▶ **YOUR ASSIGNMENT**
Nothing in the entries may be altered; copy them all exactly.

Extracted records:
__________________________________________________

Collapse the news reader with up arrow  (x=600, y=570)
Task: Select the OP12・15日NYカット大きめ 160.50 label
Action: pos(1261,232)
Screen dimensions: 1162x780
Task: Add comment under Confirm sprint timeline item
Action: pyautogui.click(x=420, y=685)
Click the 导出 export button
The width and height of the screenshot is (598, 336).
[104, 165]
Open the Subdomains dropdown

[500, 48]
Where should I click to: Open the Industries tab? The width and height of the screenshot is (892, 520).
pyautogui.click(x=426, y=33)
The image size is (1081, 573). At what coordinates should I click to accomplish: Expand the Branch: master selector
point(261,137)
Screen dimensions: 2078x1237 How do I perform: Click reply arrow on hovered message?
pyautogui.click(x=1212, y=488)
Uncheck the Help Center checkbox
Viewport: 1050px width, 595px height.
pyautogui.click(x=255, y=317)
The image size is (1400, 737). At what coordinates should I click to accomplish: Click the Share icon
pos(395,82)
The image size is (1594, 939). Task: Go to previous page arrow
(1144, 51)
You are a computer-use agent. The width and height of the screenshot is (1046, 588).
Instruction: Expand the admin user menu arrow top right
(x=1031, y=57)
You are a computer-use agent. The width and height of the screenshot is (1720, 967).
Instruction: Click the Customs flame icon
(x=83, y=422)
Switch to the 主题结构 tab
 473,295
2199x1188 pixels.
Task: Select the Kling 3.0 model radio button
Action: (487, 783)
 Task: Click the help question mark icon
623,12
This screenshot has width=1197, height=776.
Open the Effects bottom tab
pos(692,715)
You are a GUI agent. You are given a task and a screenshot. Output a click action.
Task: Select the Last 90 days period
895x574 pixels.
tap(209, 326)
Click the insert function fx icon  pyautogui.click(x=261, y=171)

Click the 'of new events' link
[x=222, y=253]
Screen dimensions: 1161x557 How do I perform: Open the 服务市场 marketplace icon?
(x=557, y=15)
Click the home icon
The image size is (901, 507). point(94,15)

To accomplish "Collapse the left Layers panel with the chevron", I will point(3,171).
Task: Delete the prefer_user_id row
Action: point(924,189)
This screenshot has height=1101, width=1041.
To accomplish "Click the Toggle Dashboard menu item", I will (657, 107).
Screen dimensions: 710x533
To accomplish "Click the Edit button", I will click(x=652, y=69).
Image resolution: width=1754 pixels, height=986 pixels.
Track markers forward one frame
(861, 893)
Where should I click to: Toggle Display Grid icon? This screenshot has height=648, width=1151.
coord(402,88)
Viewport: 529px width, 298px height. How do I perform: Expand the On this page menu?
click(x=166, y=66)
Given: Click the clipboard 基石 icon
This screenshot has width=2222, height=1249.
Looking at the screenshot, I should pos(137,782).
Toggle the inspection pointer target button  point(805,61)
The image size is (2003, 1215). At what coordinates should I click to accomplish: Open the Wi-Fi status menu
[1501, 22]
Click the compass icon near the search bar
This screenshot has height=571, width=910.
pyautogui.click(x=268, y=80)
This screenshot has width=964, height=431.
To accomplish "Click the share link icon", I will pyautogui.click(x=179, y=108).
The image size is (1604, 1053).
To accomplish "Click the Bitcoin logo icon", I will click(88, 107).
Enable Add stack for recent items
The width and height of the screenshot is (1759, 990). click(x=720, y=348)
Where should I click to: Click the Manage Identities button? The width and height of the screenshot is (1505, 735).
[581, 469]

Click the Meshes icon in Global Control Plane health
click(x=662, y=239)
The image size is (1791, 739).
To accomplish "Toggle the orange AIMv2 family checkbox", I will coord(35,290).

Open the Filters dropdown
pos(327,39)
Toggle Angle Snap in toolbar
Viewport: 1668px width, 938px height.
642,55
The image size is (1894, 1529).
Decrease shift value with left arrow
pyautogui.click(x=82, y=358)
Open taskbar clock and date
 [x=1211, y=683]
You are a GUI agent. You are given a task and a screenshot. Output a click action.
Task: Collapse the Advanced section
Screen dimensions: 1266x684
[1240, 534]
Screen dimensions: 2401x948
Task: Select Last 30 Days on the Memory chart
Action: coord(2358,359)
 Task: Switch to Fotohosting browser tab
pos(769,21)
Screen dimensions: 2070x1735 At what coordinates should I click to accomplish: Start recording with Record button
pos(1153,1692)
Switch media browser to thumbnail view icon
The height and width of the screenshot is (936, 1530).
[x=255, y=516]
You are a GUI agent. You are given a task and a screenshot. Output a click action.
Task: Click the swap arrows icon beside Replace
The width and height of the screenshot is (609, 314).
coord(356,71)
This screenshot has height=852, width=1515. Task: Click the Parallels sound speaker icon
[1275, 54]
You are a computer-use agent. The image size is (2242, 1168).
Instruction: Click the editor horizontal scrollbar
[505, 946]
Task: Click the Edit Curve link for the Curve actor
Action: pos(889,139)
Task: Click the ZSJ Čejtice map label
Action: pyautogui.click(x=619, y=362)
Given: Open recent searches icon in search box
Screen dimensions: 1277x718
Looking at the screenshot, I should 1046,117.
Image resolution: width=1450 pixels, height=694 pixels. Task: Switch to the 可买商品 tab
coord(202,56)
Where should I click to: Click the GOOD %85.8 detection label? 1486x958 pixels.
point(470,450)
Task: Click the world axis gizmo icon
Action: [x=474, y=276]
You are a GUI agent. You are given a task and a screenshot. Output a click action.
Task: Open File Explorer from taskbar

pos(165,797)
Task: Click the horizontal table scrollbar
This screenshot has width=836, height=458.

__________________________________________________

▶ **TASK RESULT**
Collapse the news reader with up arrow  (x=600, y=570)
Task: Select the OP12・15日NYカット大きめ 160.50 label
Action: pos(1261,232)
Screen dimensions: 1162x780
Task: Add comment under Confirm sprint timeline item
Action: pyautogui.click(x=420, y=685)
Click the 导出 export button
The width and height of the screenshot is (598, 336).
[104, 165]
Open the Subdomains dropdown

[500, 48]
Where should I click to: Open the Industries tab? The width and height of the screenshot is (892, 520).
pyautogui.click(x=426, y=33)
The image size is (1081, 573). At what coordinates should I click to accomplish: Expand the Branch: master selector
point(261,137)
Screen dimensions: 2078x1237 How do I perform: Click reply arrow on hovered message?
pyautogui.click(x=1212, y=488)
Uncheck the Help Center checkbox
Viewport: 1050px width, 595px height.
pyautogui.click(x=255, y=317)
The image size is (1400, 737). At what coordinates should I click to accomplish: Click the Share icon
pos(395,82)
The image size is (1594, 939). Task: Go to previous page arrow
(1144, 51)
You are a computer-use agent. The width and height of the screenshot is (1046, 588).
Instruction: Expand the admin user menu arrow top right
(x=1031, y=57)
You are a computer-use agent. The width and height of the screenshot is (1720, 967).
Instruction: Click the Customs flame icon
(x=83, y=422)
Switch to the 主题结构 tab
 473,295
2199x1188 pixels.
Task: Select the Kling 3.0 model radio button
Action: (487, 783)
 Task: Click the help question mark icon
623,12
This screenshot has width=1197, height=776.
Open the Effects bottom tab
pos(692,715)
You are a GUI agent. You are given a task and a screenshot. Output a click action.
Task: Select the Last 90 days period
895x574 pixels.
tap(209, 326)
Click the insert function fx icon  pyautogui.click(x=261, y=171)

Click the 'of new events' link
[x=222, y=253]
Screen dimensions: 1161x557 How do I perform: Open the 服务市场 marketplace icon?
(x=557, y=15)
Click the home icon
The image size is (901, 507). point(94,15)

To accomplish "Collapse the left Layers panel with the chevron", I will point(3,171).
Task: Delete the prefer_user_id row
Action: point(924,189)
This screenshot has height=1101, width=1041.
To accomplish "Click the Toggle Dashboard menu item", I will (657, 107).
Screen dimensions: 710x533
To accomplish "Click the Edit button", I will click(x=652, y=69).
Image resolution: width=1754 pixels, height=986 pixels.
Track markers forward one frame
(861, 893)
Where should I click to: Toggle Display Grid icon? This screenshot has height=648, width=1151.
coord(402,88)
Viewport: 529px width, 298px height. How do I perform: Expand the On this page menu?
click(x=166, y=66)
Given: Click the clipboard 基石 icon
This screenshot has width=2222, height=1249.
Looking at the screenshot, I should pos(137,782).
Toggle the inspection pointer target button  point(805,61)
The image size is (2003, 1215). At what coordinates should I click to accomplish: Open the Wi-Fi status menu
[1501, 22]
Click the compass icon near the search bar
This screenshot has height=571, width=910.
pyautogui.click(x=268, y=80)
This screenshot has width=964, height=431.
To accomplish "Click the share link icon", I will pyautogui.click(x=179, y=108).
The image size is (1604, 1053).
To accomplish "Click the Bitcoin logo icon", I will click(88, 107).
Enable Add stack for recent items
The width and height of the screenshot is (1759, 990). click(x=720, y=348)
Where should I click to: Click the Manage Identities button? The width and height of the screenshot is (1505, 735).
[581, 469]

Click the Meshes icon in Global Control Plane health
click(x=662, y=239)
The image size is (1791, 739).
To accomplish "Toggle the orange AIMv2 family checkbox", I will coord(35,290).

Open the Filters dropdown
pos(327,39)
Toggle Angle Snap in toolbar
Viewport: 1668px width, 938px height.
642,55
The image size is (1894, 1529).
Decrease shift value with left arrow
pyautogui.click(x=82, y=358)
Open taskbar clock and date
 [x=1211, y=683]
You are a GUI agent. You are given a task and a screenshot. Output a click action.
Task: Collapse the Advanced section
Screen dimensions: 1266x684
[1240, 534]
Screen dimensions: 2401x948
Task: Select Last 30 Days on the Memory chart
Action: coord(2358,359)
 Task: Switch to Fotohosting browser tab
pos(769,21)
Screen dimensions: 2070x1735 At what coordinates should I click to accomplish: Start recording with Record button
pos(1153,1692)
Switch media browser to thumbnail view icon
The height and width of the screenshot is (936, 1530).
[x=255, y=516]
You are a GUI agent. You are given a task and a screenshot. Output a click action.
Task: Click the swap arrows icon beside Replace
The width and height of the screenshot is (609, 314).
coord(356,71)
This screenshot has height=852, width=1515. Task: Click the Parallels sound speaker icon
[1275, 54]
You are a computer-use agent. The image size is (2242, 1168).
Instruction: Click the editor horizontal scrollbar
[505, 946]
Task: Click the Edit Curve link for the Curve actor
Action: pos(889,139)
Task: Click the ZSJ Čejtice map label
Action: pyautogui.click(x=619, y=362)
Given: Open recent searches icon in search box
Screen dimensions: 1277x718
Looking at the screenshot, I should 1046,117.
Image resolution: width=1450 pixels, height=694 pixels. Task: Switch to the 可买商品 tab
coord(202,56)
Where should I click to: Click the GOOD %85.8 detection label? 1486x958 pixels.
point(470,450)
Task: Click the world axis gizmo icon
Action: [x=474, y=276]
You are a GUI agent. You are given a task and a screenshot. Output a click action.
Task: Open File Explorer from taskbar

pos(165,797)
Task: Click the horizontal table scrollbar
This screenshot has width=836, height=458.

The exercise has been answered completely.